In cardiac surgery where the embolic mechanism remains predominant, materials to reduce the occurrence of intraoperative stroke (arterial filters) have proved to be ineffective. On the other hand, a not too rapid warming during the use of a normothermic CEC, the postoperative temperature control with the systematic use of antipyretics, the immediate treatment or even the prevention of episodes of complete arrhythmia by atrial fibrillation are all recommendations that can be formulated [19].

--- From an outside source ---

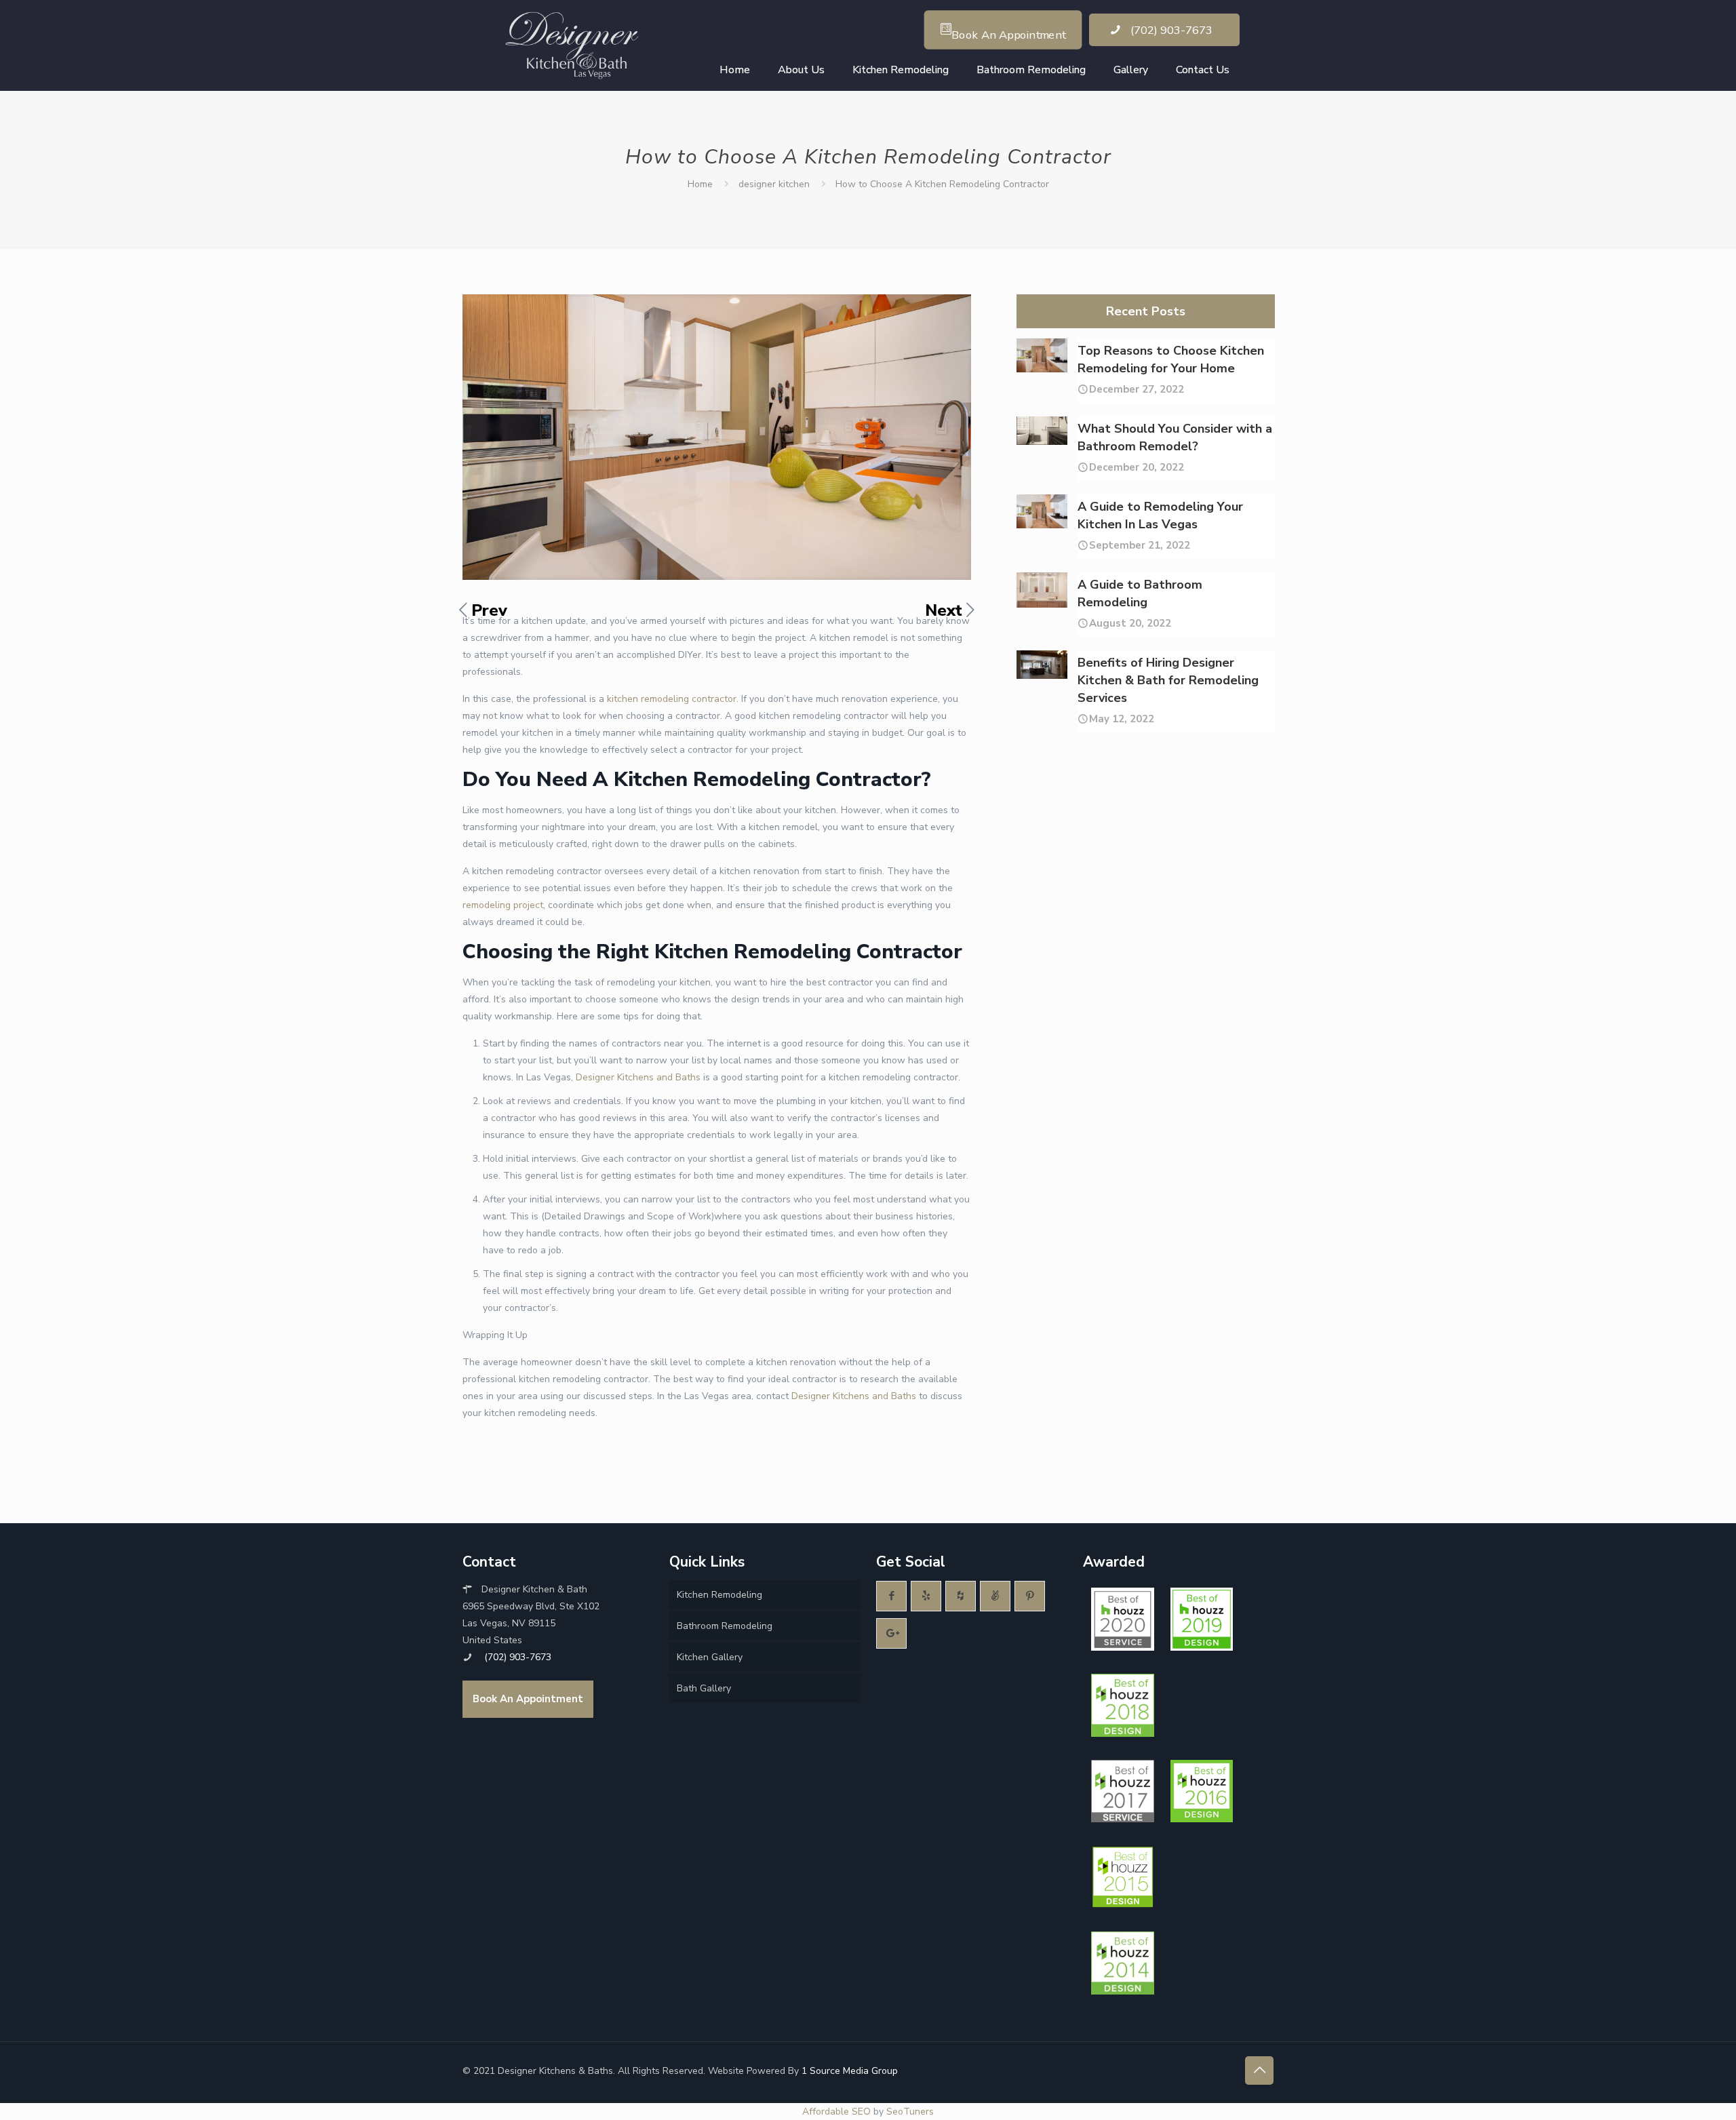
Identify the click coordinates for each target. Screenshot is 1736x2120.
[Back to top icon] (1259, 2070)
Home (700, 184)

For appropriate management of these patients, it is interesting to create networks of care in partnership with neuropsychologists, which will enable the development of therapeutic strategies for the management of these patients. It would be useful to create protocols to detect these perioperative cognitive disorders (evaluation) and to propose a treatment regimen according to the symptoms described.
Conclusion
While improvements in the morbidity and mortality of cardiac surgery patients have been achieved through improved surgical, anesthetic and resuscitation techniques, it remains that 30% to 80% of these patients capable of developing neurocognitive disorders that are mostly functional, transient and of variable cause. These dysfunctions can sometimes persist for months, even years and seem to be a factor of comorbidity. Postoperative cognitive decline is associated with decreased quality of life for patients and significant social and financial implications for these patients and their families. It is important to be able to assess the baseline cognitive status of these patients before surgery. An easy-to-use, rapid, reproducible, and readily available scale in patients’ beds, seems to us to be a wise option to allow for a rapid, albeit rough, assessment of the cognitive status of these patients. Prevention of post-operative cognitive impairment requires the identification of individuals at risk and must be one of the objectives of anesthesia consultation.
In total, the Mini Mental State Examination (MMSE) is a practical tool for screening and clinical follow-up of the cognitive state of patients by the clinician. Its simple use makes it a test that deserves to be included in the systematic review of patients operated in cardiac surgery. It is, however, only a test for cognitive impairment.